I’m current experiencing inter-op issues for code compiled for torch 1.12.0 being called from python running torch 1.12.1 and vice-versa. What compatibility should I expect for code compiled for different patch versions of torch? Is this a bug introduced by 1.12.1 or is it a miracle it worked for the other minor versions of PyTorch so far?

ptrblck · October 28, 2022, 5:59pm

PyTorch should be backwards compatible. I.e. a model written in 1.12.0 should work in 1.12.1, but not necessarily vice versa.

charliebudd · October 31, 2022, 9:54am

Sorry, my original question was poorly worded. To clarify, the python compatibility is not my issue. I have a compiled c++ .so containing a torch extension. This was compiled with torch 1.12.0. My question is, should we expect this to be callable from python code working with torch 1.12.1 (and any subsequent patch versions of 1.12). This certainly works for patch versions of 1.10, and 1.11, and the symbol definitions have not changed between 1.12.0 and 1.12.1.

The error I get is when passing a jit model down to c++. Before 1.12.1, the _c attribute on a jit script model returned a torch.jit.ScriptModule which will cast to a torch::jit::Module when passed to a c++ function. However, in 1.12.1, the _c attribute returns a torch.ScriptModule which no longer casts in the same way causing an exception to be thrown.

ptrblck · October 31, 2022, 7:04pm

No, I would not expect this to work and would assume you need to rebuild all libs (e.g. torchvision) as well as extensions using the matching PyTorch version.

charliebudd · November 1, 2022, 9:23am

I’m not sure that this should be the intended behaviour, taken to its extreme where even basic functionality broke between patches, developers wishing to build CUDA extensions for distribution would need to build for every patch version. Multiply this by every python version, and multiply this by every CUDA version. You’re essentially limiting PyTorch extension code to be distributed as source to be compiled on the user’s machine, which also requires that they have the CUDA toolkit installed and that the CUDA toolkit version matches that which was used to build their version of torch. The build matrix is already pretty substantial just for covering recent minor versions of Pytorch.

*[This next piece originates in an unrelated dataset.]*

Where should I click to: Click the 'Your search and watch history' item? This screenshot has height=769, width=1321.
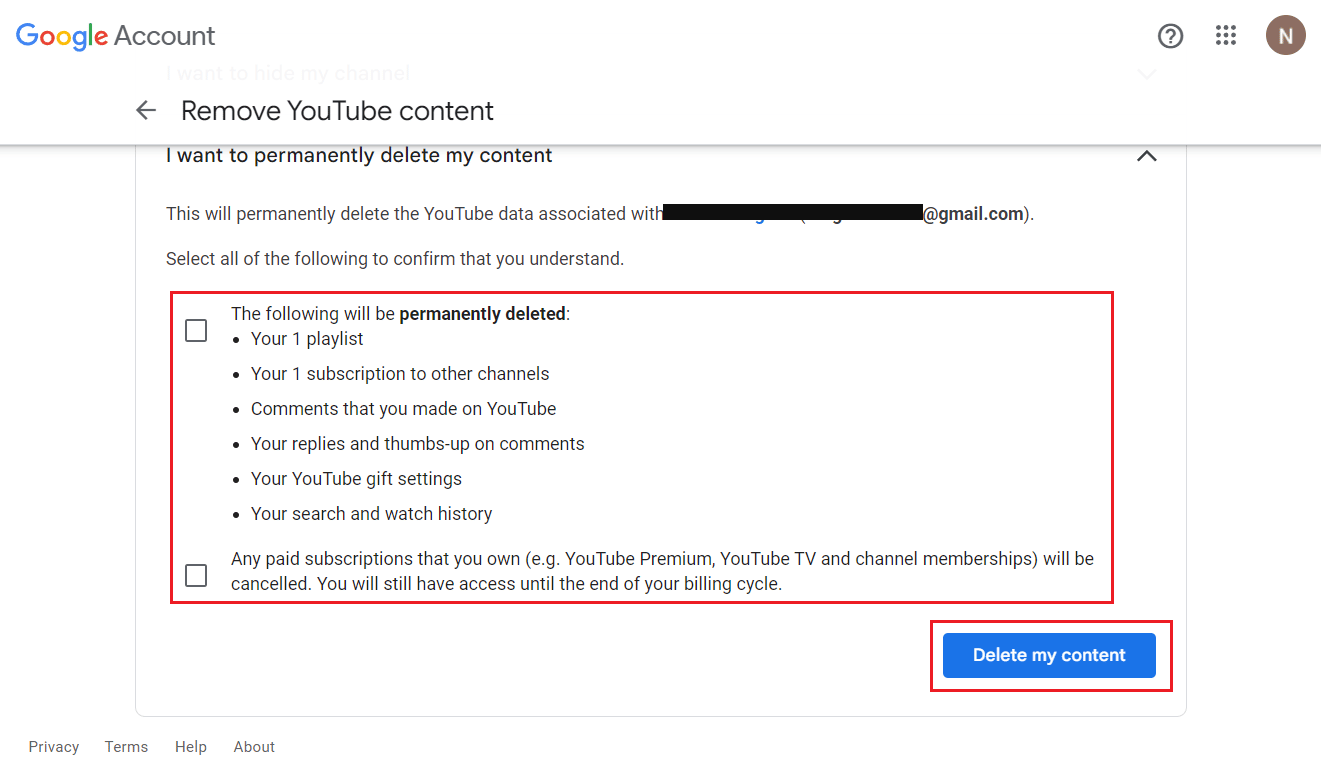pyautogui.click(x=372, y=514)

ptrblck · November 1, 2022, 4:43pm

Yes, you are right that the support matrix is large, but it’s also a balance to support users on older GPUs while also allowing the latest generation(s) to run. You are asking for an ability to e.g. mix and match torch and torchvision (or any other sub-library/extension) freely, which I’m sure won’t work in some cases and which is why the releases are aligned.
However, if you are only concerned about patch releases (no major/minor releases) then I think your extension should just work since only critical bug fixes should land in patch releases.

charliebudd · November 2, 2022, 9:22am

Yes I think it’s reasonable to expect issues between major and minor versions. My build matrix accounts for all of these. My current issue is due to a patch difference though. Thanks for your help, I’ll make a git issue explaining the situation.

Git Issue: https://github.com/pytorch/pytorch/issues/88301